While the Government in principle supports the bill, it has asserted (via Justice Minister Helen McEntee) that “there is a risk the bill as drafted could lead to increased conveyancing costs and delays, and even reduce the supply of properties coming onto the market”.

The discussions also refer to a similar form of SLP that was introduced In England and Wales in 2007, but which was suspended on the basis that it added to conveyancing costs and delays.

It is clear, therefore, that the bill requires further legislative scrutiny as it advances, as it “risks not achieving its overall intended purpose”.

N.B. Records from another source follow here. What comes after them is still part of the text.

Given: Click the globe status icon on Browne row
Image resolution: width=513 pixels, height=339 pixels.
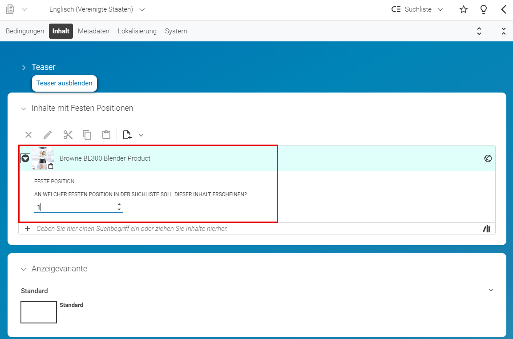Looking at the screenshot, I should 488,158.
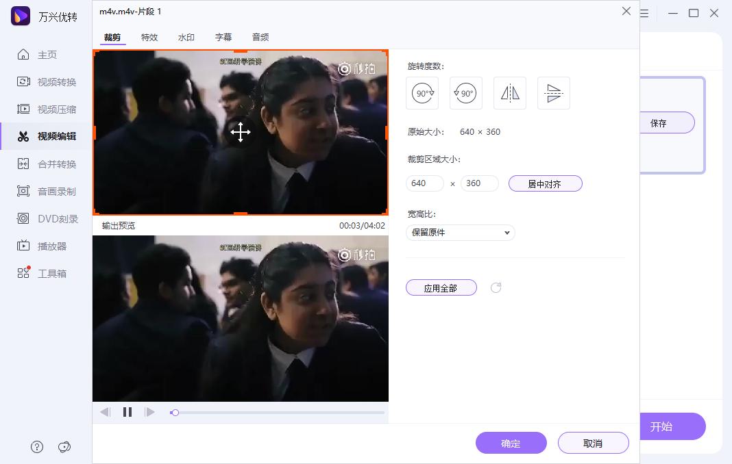
Task: Pause the video preview playback
Action: click(x=127, y=411)
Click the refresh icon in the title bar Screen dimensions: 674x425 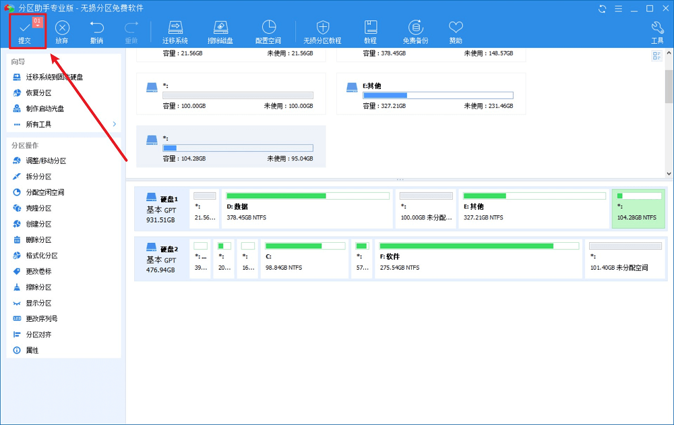click(x=603, y=8)
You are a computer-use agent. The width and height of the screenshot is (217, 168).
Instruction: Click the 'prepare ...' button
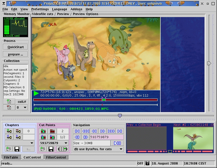coord(16,54)
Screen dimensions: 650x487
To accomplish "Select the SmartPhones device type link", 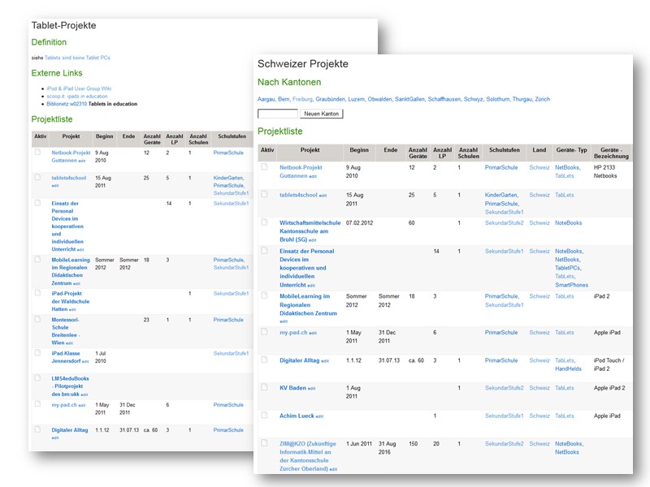I will [571, 285].
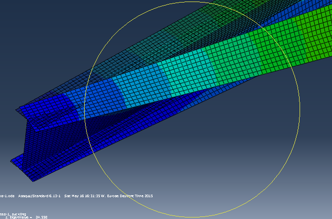Select the dark blue end of the top flange
Screen dimensions: 332x219
pos(48,106)
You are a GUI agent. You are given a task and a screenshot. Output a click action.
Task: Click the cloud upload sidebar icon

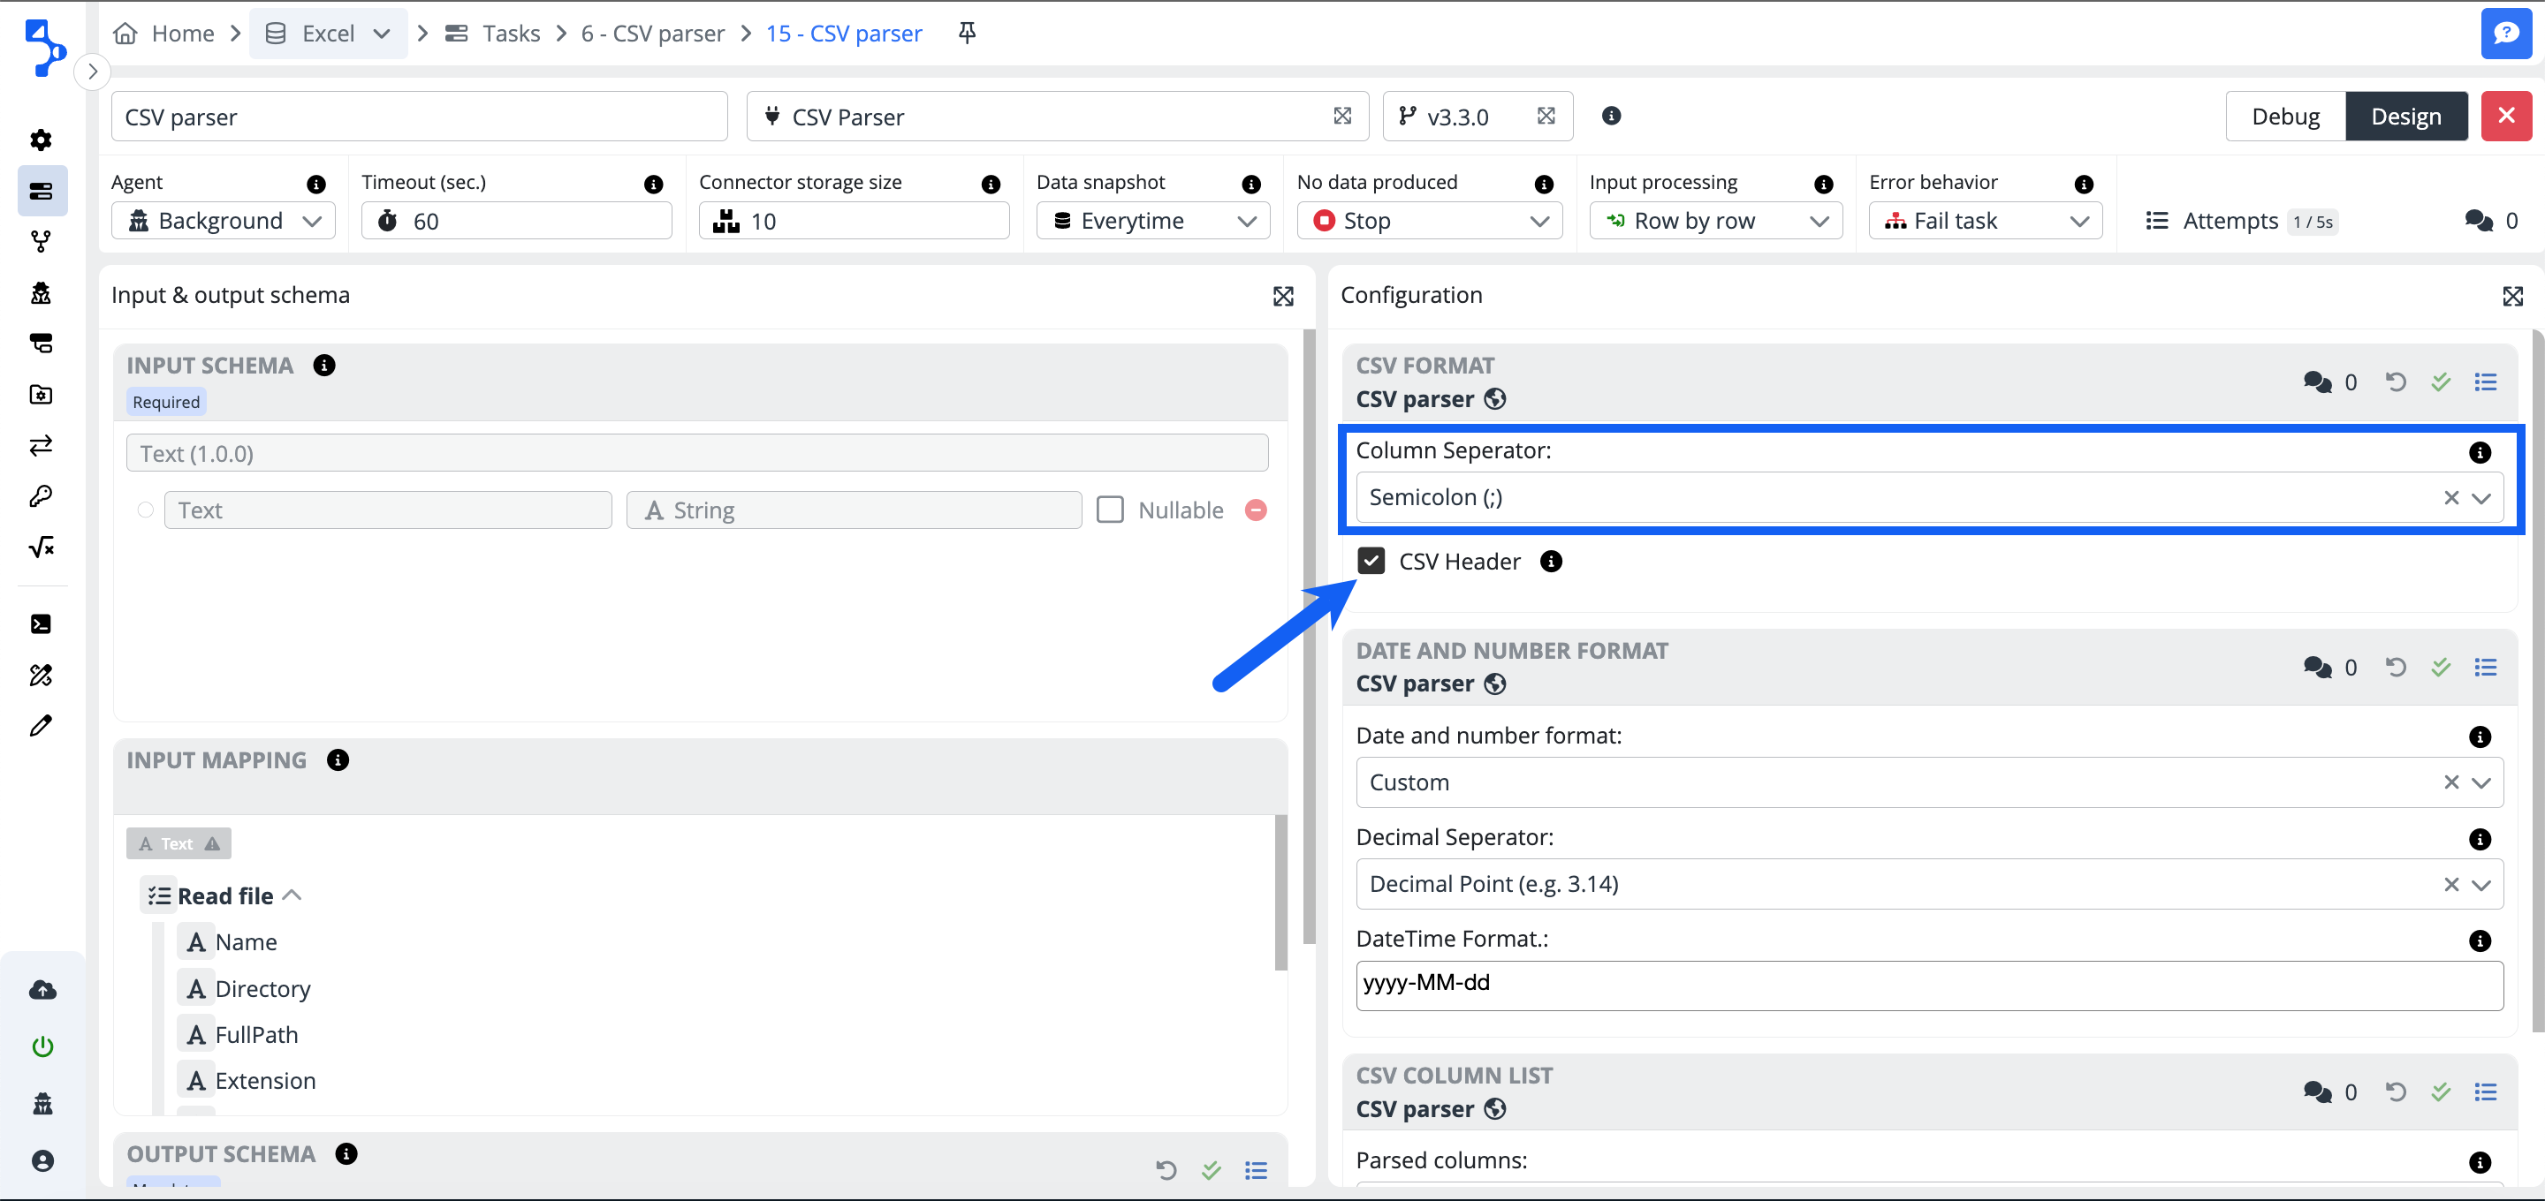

Whilst IPAV has indicated that it is supporting the general scheme of the bill, it is difficult to conceive how the bill in its current guise will reduce delays when section 4 of the bill provides that the ‘property service provider’ shall advertise the property with the SLP, noting (as above) that input and documentation will in some cases be required from funders, solicitors, BER assessors, architects, law searchers, the local authority and Revenue in order to compile the mandatory SLP under section 3.1.

It remains to be seen whether the bill will be recommended at committee stage, but it is evident that efforts to “frontload the process to provide certainty and efficiency to all” will conversely increase both costs and inefficiencies.

It is imperative, therefore, that the challenges addressed in this article and those outlined in the second-stage debate are comprehensively addressed.

Lesley O’Neill is a solicitor with Blake & Kenny LLP, Galway

Lesley O’Neill
Lesley O’Neill is a solicitor specialising primarily in State property.